- Work required -
Please, without the pictures, restate every entry exactly.

+===+

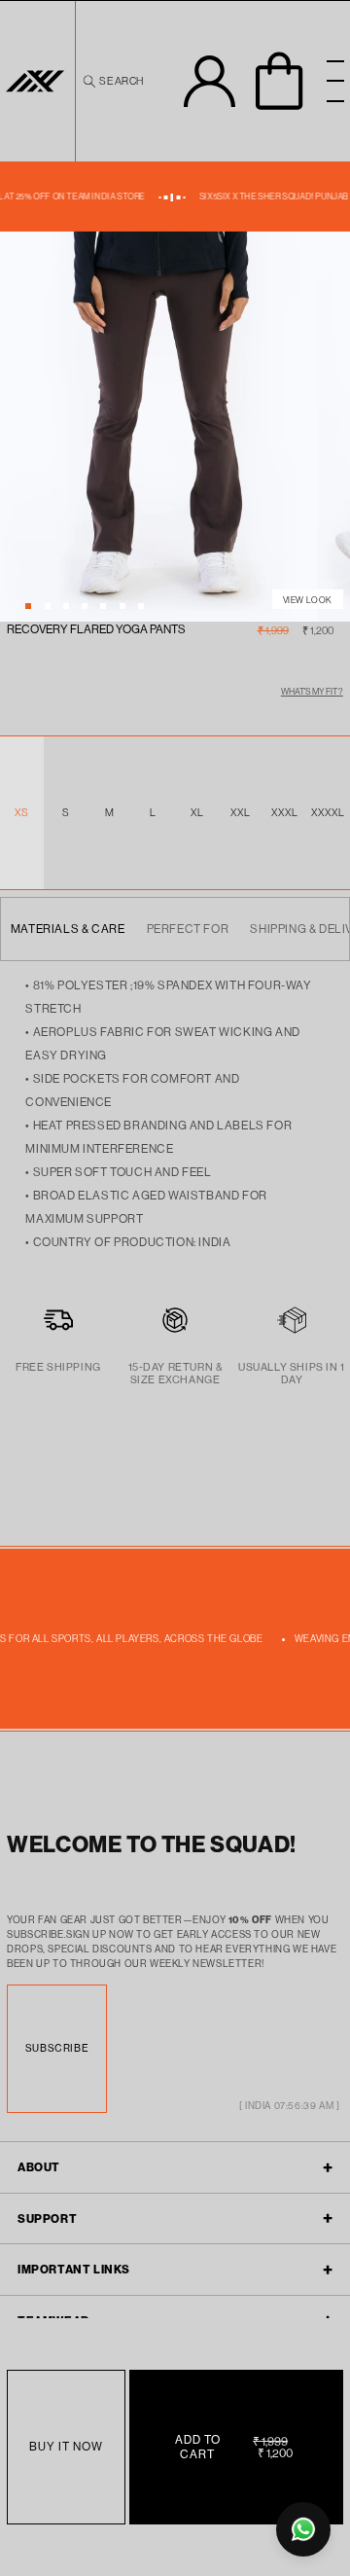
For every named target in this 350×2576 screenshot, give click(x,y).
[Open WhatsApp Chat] (303, 2529)
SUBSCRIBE (56, 2048)
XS (22, 812)
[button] (111, 81)
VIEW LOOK (307, 599)
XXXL (284, 812)
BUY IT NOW (66, 2446)
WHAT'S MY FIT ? (311, 691)
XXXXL (328, 812)
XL (197, 812)
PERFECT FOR (188, 928)
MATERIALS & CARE (68, 928)
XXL (240, 812)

+===+

- Answer to the problem -
For every named target in this 350×2576 screenshot, give click(x,y).
[Open WhatsApp Chat] (303, 2529)
SUBSCRIBE (56, 2048)
XS (22, 812)
[button] (111, 81)
VIEW LOOK (307, 599)
XXXL (284, 812)
BUY IT NOW (66, 2446)
WHAT'S MY FIT ? (311, 691)
XXXXL (328, 812)
XL (197, 812)
PERFECT FOR (188, 928)
MATERIALS & CARE (68, 928)
XXL (240, 812)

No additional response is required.